*** Input records Section Begins ***

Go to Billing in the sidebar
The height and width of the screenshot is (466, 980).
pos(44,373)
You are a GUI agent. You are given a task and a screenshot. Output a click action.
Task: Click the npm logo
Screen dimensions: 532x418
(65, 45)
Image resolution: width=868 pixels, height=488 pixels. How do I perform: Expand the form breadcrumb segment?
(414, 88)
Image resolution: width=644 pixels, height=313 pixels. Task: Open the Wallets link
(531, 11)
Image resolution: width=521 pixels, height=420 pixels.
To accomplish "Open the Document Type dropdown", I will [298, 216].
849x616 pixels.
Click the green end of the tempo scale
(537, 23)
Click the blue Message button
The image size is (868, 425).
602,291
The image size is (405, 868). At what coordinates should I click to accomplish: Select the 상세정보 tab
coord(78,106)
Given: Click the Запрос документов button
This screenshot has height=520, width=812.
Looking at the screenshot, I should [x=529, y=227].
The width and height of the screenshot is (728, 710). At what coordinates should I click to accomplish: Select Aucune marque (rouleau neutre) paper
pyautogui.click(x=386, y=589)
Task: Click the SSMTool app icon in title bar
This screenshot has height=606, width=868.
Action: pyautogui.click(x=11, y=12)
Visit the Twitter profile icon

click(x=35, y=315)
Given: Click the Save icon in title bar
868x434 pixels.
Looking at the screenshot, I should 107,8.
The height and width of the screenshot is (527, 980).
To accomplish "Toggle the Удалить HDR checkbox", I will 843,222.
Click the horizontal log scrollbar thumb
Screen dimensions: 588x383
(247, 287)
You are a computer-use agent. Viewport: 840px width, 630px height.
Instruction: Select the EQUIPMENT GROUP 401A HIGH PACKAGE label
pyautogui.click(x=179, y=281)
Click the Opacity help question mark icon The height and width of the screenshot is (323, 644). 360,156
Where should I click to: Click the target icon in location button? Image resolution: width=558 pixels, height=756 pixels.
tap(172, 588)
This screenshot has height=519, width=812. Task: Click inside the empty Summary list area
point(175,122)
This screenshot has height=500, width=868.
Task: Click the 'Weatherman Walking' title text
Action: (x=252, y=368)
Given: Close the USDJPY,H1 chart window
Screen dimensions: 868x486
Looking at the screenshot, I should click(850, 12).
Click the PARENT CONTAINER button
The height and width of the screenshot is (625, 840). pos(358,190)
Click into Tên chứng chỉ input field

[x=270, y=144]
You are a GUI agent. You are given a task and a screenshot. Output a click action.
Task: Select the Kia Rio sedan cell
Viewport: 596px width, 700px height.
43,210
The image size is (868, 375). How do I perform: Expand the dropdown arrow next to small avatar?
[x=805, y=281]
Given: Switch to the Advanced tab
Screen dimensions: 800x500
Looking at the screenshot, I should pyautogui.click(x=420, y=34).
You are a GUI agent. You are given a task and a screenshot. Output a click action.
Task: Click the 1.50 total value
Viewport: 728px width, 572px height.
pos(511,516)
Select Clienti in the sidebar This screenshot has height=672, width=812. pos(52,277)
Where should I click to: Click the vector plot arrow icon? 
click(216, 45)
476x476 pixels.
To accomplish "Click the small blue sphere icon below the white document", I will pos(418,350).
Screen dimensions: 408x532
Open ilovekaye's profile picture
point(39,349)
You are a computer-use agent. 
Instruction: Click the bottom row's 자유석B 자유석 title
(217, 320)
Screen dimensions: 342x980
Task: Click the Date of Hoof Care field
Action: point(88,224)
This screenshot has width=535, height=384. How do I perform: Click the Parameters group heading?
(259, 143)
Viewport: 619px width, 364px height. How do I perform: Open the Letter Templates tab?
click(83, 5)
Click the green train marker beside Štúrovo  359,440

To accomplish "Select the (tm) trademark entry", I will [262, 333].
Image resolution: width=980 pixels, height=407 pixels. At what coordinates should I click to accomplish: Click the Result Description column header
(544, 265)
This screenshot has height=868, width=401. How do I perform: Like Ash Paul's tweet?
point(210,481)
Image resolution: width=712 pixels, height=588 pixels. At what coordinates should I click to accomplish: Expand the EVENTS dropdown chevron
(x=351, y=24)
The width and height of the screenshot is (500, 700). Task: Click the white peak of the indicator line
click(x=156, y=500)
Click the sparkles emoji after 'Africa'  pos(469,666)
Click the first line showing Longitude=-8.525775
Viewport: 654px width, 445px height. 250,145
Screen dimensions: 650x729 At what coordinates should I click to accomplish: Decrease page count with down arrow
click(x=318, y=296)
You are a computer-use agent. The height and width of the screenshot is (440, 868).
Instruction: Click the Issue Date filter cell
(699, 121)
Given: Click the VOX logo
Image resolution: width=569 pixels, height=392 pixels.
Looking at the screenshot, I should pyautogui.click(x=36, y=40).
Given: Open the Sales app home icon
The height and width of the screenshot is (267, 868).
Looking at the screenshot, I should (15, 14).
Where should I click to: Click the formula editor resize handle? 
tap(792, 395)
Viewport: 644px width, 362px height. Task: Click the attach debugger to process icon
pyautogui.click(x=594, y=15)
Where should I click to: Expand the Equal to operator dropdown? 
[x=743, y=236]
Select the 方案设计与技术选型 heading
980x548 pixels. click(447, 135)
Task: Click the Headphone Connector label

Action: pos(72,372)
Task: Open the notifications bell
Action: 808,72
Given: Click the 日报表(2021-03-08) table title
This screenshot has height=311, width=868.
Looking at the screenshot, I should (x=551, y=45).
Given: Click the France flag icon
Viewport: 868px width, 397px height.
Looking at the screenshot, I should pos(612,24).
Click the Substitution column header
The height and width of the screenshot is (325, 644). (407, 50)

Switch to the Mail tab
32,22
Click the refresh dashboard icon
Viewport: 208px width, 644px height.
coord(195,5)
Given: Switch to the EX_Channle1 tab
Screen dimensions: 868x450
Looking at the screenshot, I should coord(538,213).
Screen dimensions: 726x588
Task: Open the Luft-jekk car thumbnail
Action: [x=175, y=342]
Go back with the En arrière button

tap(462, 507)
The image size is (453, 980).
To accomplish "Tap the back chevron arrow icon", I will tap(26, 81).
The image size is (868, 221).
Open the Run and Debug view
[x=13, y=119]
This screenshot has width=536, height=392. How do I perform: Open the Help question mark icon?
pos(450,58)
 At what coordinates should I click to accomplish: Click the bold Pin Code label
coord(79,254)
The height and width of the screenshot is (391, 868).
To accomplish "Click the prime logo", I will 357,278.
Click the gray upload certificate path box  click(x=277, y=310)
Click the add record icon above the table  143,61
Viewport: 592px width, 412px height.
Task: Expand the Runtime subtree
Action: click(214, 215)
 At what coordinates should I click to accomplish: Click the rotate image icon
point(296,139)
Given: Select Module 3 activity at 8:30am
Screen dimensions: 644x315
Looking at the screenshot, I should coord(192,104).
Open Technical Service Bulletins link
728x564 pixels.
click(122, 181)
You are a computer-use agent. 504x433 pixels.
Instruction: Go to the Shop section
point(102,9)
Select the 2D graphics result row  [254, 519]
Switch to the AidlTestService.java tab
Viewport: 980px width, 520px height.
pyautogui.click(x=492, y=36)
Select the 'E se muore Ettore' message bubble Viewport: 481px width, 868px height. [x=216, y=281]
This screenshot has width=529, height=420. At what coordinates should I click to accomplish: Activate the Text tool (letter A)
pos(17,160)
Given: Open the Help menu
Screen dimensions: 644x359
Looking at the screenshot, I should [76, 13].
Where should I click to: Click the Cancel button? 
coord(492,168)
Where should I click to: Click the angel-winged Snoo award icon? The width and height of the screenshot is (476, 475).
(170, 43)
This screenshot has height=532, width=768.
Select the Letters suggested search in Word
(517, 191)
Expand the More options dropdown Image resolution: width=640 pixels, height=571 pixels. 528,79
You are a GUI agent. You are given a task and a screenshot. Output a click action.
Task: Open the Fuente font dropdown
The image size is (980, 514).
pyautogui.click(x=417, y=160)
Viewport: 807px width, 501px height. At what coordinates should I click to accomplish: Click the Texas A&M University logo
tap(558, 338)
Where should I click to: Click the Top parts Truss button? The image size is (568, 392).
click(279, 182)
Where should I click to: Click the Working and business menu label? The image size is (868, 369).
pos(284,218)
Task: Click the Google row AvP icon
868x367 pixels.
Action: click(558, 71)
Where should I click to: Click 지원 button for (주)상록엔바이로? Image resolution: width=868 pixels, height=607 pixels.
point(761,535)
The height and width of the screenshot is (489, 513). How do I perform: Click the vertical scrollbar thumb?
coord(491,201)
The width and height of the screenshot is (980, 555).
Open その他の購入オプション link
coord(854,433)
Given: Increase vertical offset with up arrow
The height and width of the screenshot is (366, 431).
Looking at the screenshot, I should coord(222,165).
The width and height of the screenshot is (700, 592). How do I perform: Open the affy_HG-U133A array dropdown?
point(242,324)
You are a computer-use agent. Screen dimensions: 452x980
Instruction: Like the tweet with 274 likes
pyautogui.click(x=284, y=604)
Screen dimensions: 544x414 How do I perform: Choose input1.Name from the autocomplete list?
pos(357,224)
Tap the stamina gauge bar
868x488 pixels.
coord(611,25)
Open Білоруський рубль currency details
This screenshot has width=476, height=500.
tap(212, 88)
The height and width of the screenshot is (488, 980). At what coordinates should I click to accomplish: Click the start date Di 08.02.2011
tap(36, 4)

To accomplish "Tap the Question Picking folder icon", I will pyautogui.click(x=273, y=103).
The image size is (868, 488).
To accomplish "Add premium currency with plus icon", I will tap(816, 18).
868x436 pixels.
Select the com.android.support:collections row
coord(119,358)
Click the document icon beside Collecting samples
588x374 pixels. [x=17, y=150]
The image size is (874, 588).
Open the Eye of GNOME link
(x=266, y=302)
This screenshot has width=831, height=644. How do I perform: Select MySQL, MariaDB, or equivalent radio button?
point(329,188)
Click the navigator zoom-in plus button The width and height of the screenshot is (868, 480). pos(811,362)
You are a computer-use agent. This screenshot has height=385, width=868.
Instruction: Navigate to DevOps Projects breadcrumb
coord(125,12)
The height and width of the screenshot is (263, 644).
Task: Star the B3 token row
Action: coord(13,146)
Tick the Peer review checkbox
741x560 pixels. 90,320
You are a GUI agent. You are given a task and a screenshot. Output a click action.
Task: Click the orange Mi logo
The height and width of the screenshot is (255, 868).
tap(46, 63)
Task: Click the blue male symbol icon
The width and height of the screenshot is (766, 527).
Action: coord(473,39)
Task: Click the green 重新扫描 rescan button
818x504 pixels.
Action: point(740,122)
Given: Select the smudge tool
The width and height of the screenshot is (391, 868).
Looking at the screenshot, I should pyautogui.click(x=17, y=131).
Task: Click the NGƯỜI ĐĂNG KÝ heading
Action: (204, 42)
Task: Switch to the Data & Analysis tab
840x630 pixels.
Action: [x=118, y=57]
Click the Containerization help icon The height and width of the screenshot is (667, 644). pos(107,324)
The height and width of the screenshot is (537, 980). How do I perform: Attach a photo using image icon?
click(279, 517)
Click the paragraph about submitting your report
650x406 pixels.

*** Input records Section Ends ***

Look above for the line holding "This screenshot has width=535, height=384.", then set down exactly that line and every line after it up to and including the line holding "Click the green train", with nothing else.

This screenshot has width=535, height=384. How do I perform: Click the Parameters group heading?
(259, 143)
Viewport: 619px width, 364px height. How do I perform: Open the Letter Templates tab?
click(83, 5)
Click the green train marker beside Štúrovo  359,440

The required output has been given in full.